Intelligent Agent for Hurricane Emergency Identification and Text Information Extraction from Streaming Social Media Big Data
This research addresses the limitations of current emergency call centers during hurricanes by providing a complementary AI-based tool for disaster response, though it is incremental as it builds on existing social media and AI methods.
The paper tackles the problem of hurricane emergency response by developing an intelligent agent that collects real-time tweets, identifies rescue requests, extracts key information like addresses and geocodes, and visualizes data on an interactive map, showing promising outcomes for supporting emergency centers.

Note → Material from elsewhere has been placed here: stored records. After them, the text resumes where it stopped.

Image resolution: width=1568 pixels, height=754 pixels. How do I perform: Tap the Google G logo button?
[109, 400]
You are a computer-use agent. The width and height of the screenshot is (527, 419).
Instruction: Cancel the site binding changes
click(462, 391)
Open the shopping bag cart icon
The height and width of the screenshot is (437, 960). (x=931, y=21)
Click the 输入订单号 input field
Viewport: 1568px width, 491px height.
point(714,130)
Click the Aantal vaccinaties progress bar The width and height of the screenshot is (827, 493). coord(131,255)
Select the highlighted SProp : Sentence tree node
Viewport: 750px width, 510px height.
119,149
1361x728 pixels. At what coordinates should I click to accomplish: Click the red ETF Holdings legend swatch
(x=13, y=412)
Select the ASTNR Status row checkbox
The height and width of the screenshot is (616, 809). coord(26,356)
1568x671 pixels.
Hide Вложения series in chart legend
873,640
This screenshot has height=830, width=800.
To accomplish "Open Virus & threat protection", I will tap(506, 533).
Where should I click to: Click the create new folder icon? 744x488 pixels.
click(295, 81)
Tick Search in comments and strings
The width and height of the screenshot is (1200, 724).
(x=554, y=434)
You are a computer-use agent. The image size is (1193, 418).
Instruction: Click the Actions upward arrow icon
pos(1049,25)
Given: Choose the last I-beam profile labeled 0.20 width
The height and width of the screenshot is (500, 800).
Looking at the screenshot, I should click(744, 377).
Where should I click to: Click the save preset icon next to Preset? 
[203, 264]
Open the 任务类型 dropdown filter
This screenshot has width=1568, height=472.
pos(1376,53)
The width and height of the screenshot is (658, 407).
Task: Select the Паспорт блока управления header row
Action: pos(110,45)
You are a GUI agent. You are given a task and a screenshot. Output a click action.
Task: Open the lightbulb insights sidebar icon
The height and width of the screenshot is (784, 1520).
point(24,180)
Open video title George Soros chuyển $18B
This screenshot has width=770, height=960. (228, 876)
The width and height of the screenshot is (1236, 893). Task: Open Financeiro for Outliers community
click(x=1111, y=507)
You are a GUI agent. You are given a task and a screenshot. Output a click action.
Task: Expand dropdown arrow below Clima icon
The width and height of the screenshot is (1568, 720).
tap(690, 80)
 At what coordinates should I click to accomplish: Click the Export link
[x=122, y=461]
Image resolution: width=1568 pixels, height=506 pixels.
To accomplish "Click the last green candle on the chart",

This paper presents our research on leveraging social media Big Data and AI to support hurricane disaster emergency response. The current practice of hurricane emergency response for rescue highly relies on emergency call centres. The more recent Hurricane Harvey event reveals the limitations of the current systems. We use Hurricane Harvey and the associated Houston flooding as the motivating scenario to conduct research and develop a prototype as a proof-of-concept of using an intelligent agent as a complementary role to support emergency centres in hurricane emergency response. This intelligent agent is used to collect real-time streaming tweets during a natural disaster event, to identify tweets requesting rescue, to extract key information such as address and associated geocode, and to visualize the extracted information in an interactive map in decision supports. Our experiment shows promising outcomes and the potential application of the research in support of hurricane emergency response.